66. Recovery plans should also address the need for synchronized communications, especially a bank’s ability to announce, with credibility, the recovery actions it plans to take at the same time as it announces the adverse impact that prompted such actions. This is especially important for banks listed on the stock exchange or with other regulatory arrangements that require the banks to announce material developments that could impact on investor decisions as soon as the information becomes available. In that situation, it is critical that a bank has a well-developed strategy to enable it to announce the “good news” (i.e., the recovery actions) at the same time as the “bad news.”

67. The recovery plan should identify the responsibilities of the board, CEO, CFO, and other key officers in the communications strategy. The plan should set out the means by which communications will be coordinated within the bank, within the group and with the relevant agencies (e.g., banking supervisor and the stock exchange). If the bank is part of a financial conglomerate, the communication strategy should include guidance on how the different entities in the conglomerate coordinate their communications processes and achieve consistency of message.

Issues to be assessed by supervisors

68. Indicative questions that supervisors could consider in reviewing the governance arrangements for recovery plans are:

  • a. Does the recovery plan identify all internal and external stakeholders?

  • b. Does the recovery plan set out stakeholder information needs in sufficient detail?

  • c. Does it set out how and when the information will be provided to each category of stakeholder?

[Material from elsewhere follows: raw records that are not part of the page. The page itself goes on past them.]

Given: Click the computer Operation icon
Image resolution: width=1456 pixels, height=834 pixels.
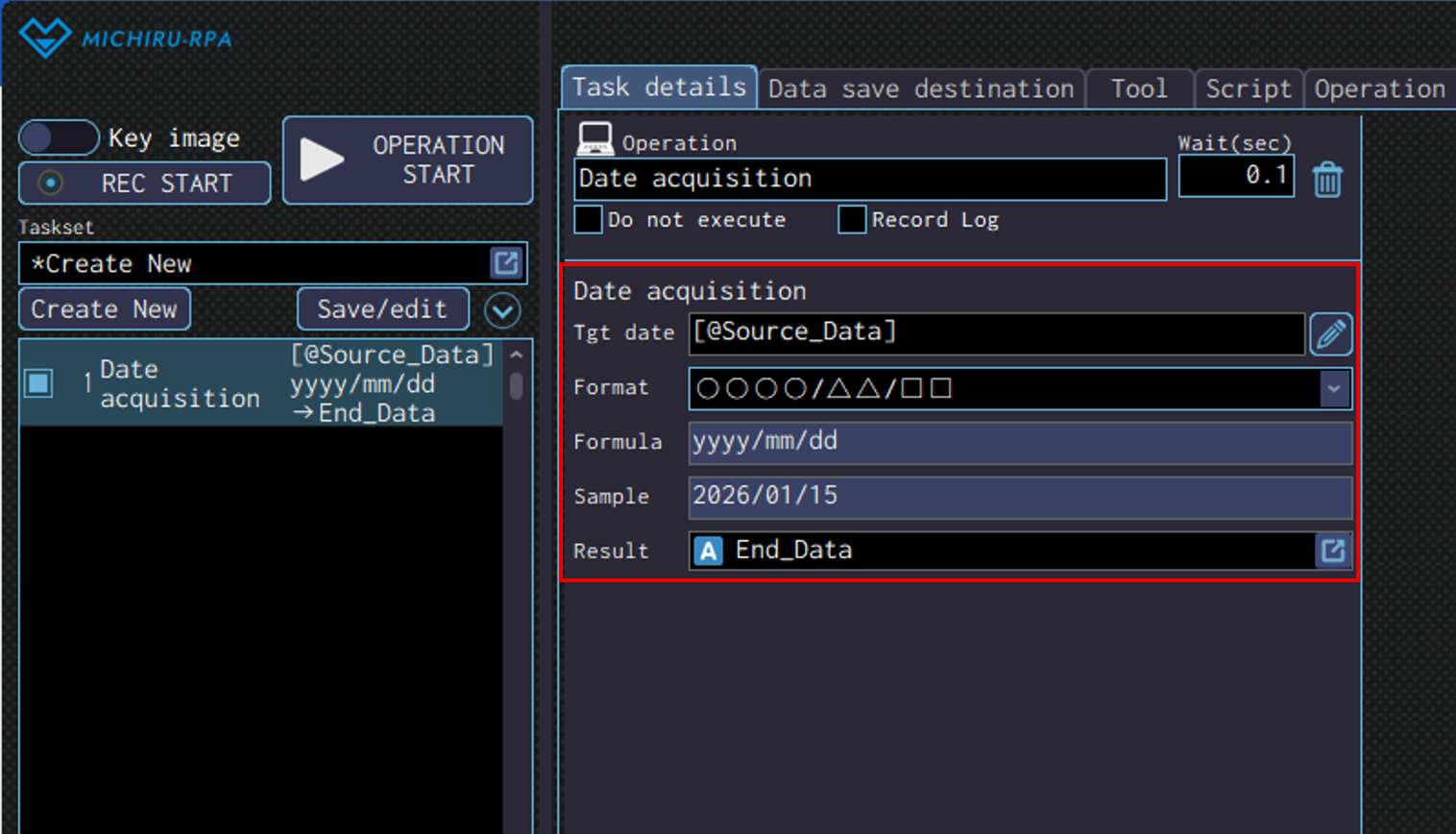Looking at the screenshot, I should [595, 139].
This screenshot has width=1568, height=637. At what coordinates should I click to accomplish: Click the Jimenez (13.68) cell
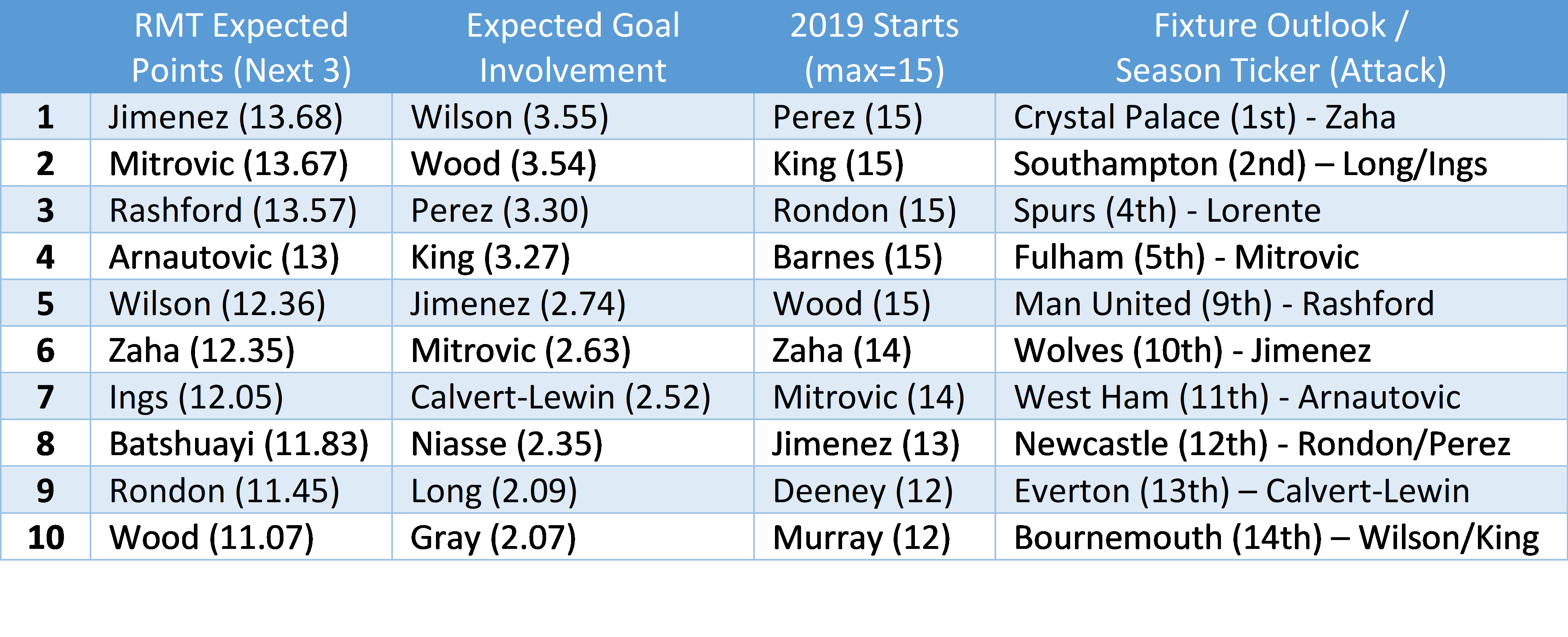[226, 117]
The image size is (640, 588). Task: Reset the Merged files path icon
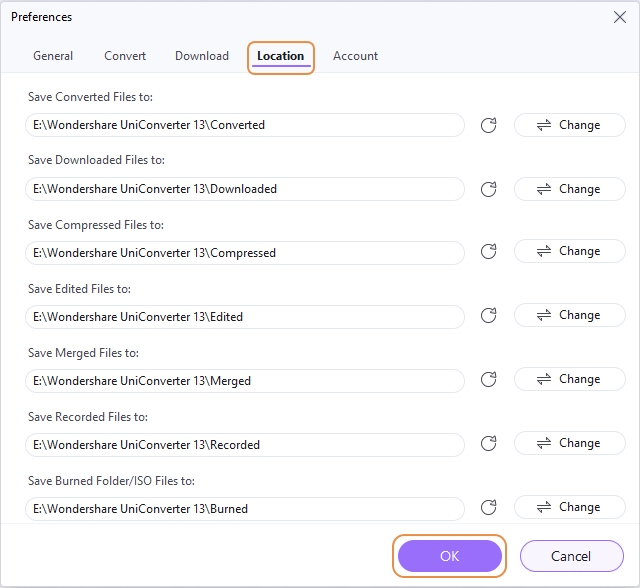[x=489, y=380]
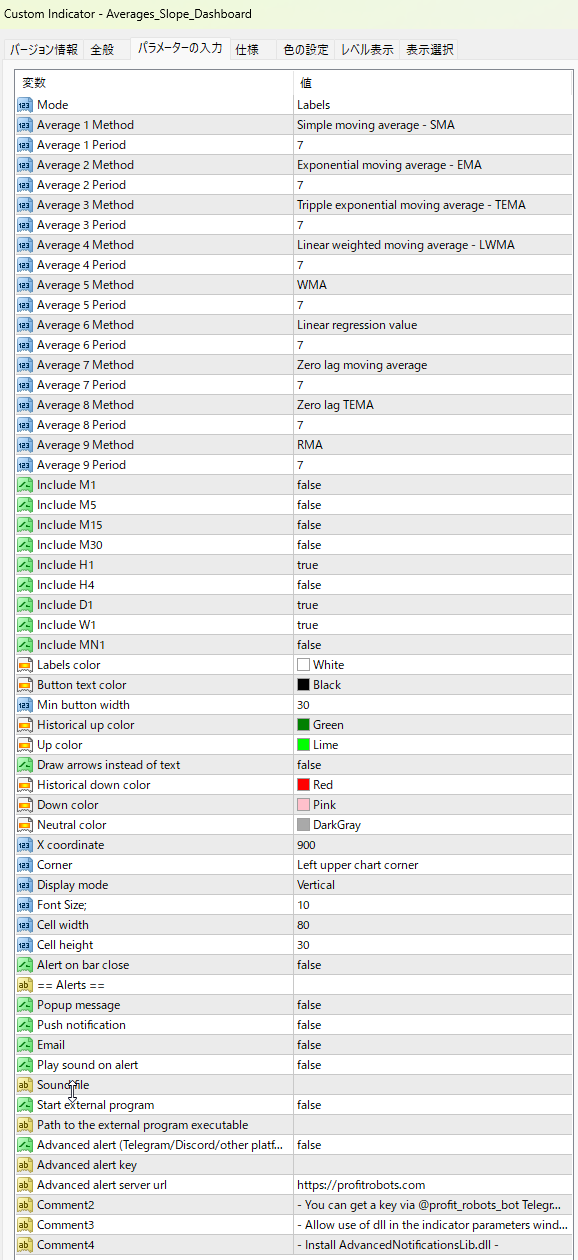The height and width of the screenshot is (1260, 578).
Task: Open Average 1 Method SMA value dropdown
Action: click(433, 125)
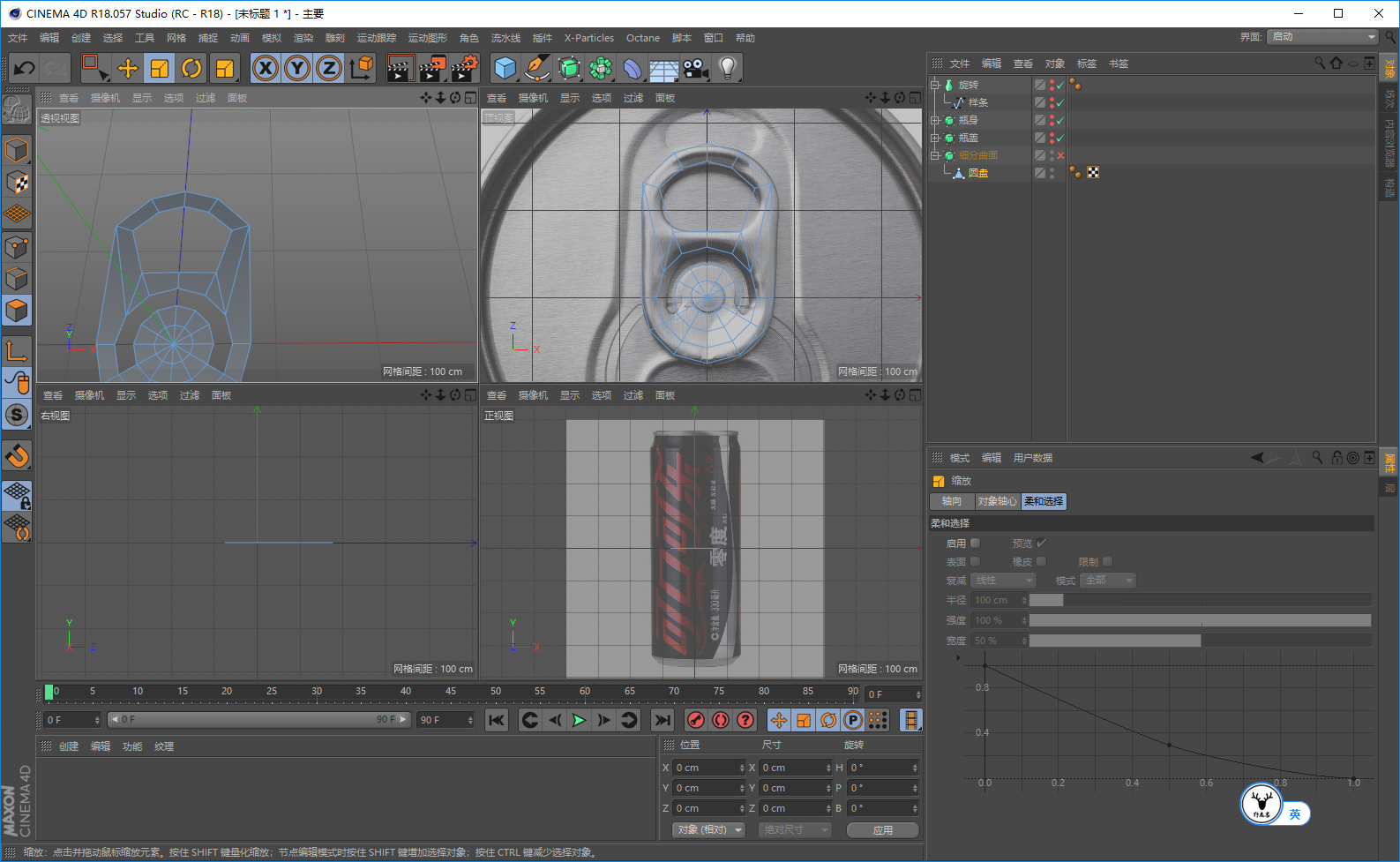Select the spline pen tool
Screen dimensions: 1400x862
(536, 68)
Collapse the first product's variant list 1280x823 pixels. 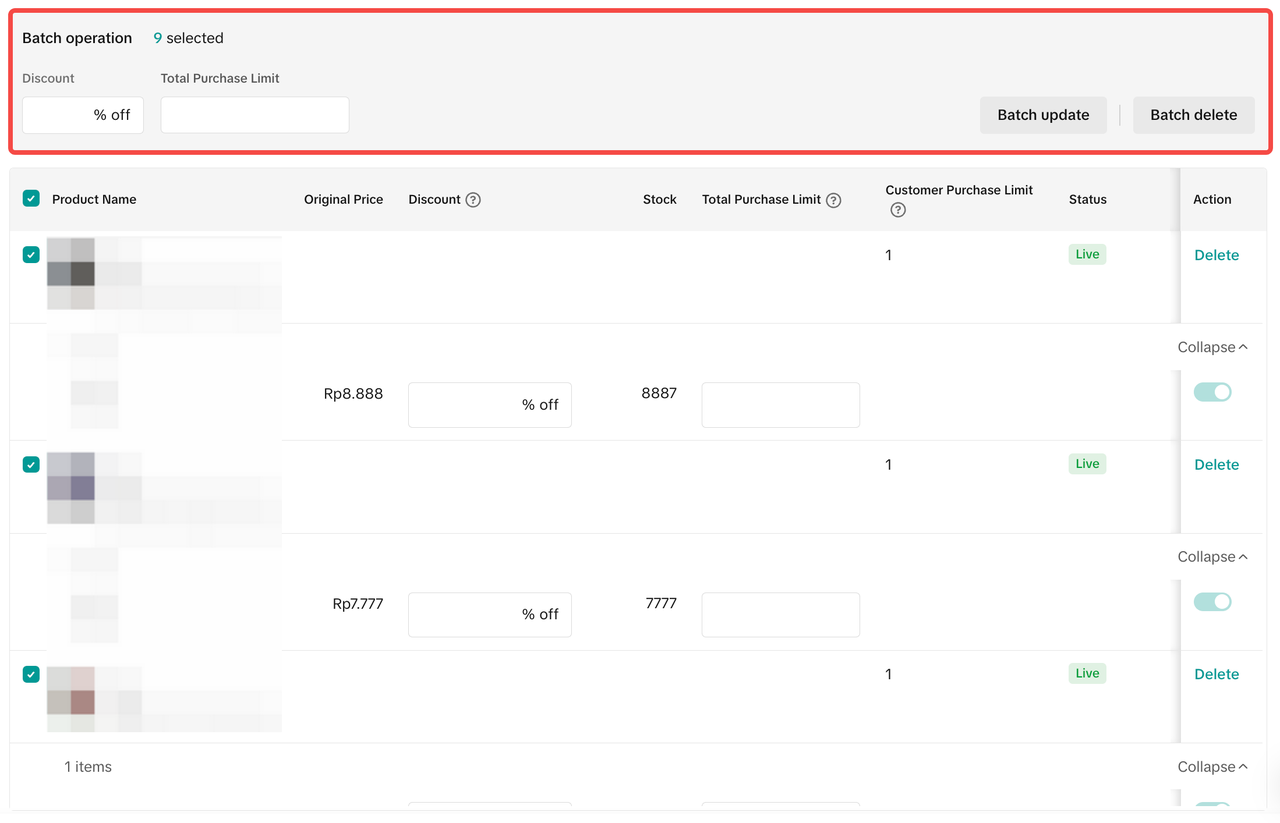coord(1212,347)
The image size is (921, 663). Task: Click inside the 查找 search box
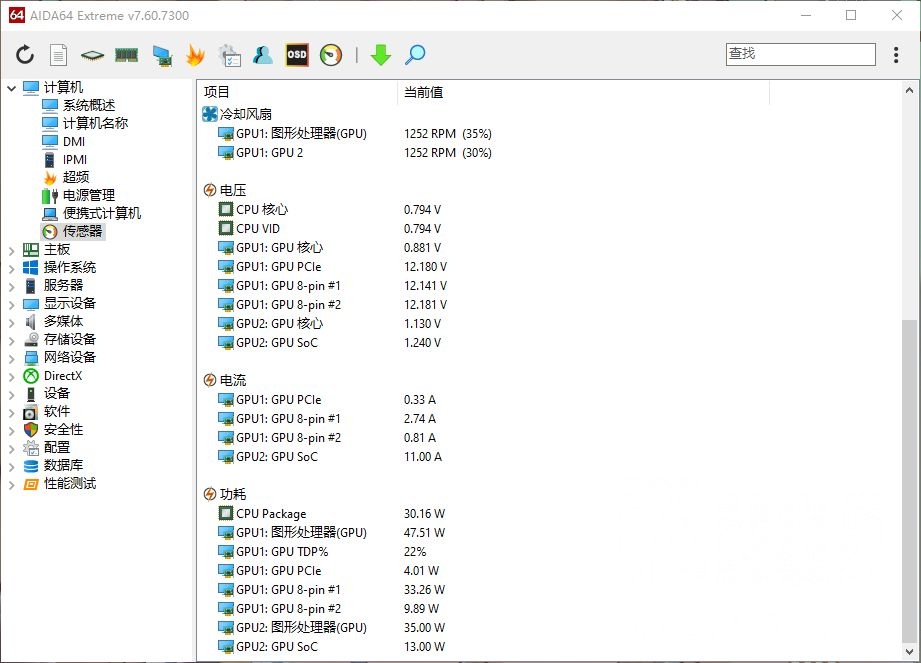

  • d. Does the recovery plan cover communications via different processes and are these adequate, including communications via:

    • i. news media statements;

    • ii. news media conferences;

    • iii. social media;

    • iv. call centers;

    • v. web-based information;

    • vi. automated emails; and

    • vii. telephone banking messaging?

  • e. Does the recovery plan contain communication process steps in sufficient detail?

  • f. Does the recovery plan identify who would be the lead communicators within the bank (including at board and senior management levels)?

  • g. Does it include draft material for news media releases, call center scripts, etc.?

  • h. Does the bank have a strategy to escalate call center capacity for high-volume calls?

Preparatory measures

General guidance

69. To improve the feasibility of recovery actions, a bank needs to consider the key inter-dependencies for implementing each recovery action and identify the preparatory measures that should be taken in advance to alleviate operational barriers and complexities. Such preparatory measures might, for example, include possible changes to organizational or legal structures in the bank and the group, the separation of critical functions and services so that they can be self-supporting, and the preparation of documentation and procedures to facilitate recovery actions (especially those involving capital issuance, securitization, asset sales and accessing liquidity via standby facilities).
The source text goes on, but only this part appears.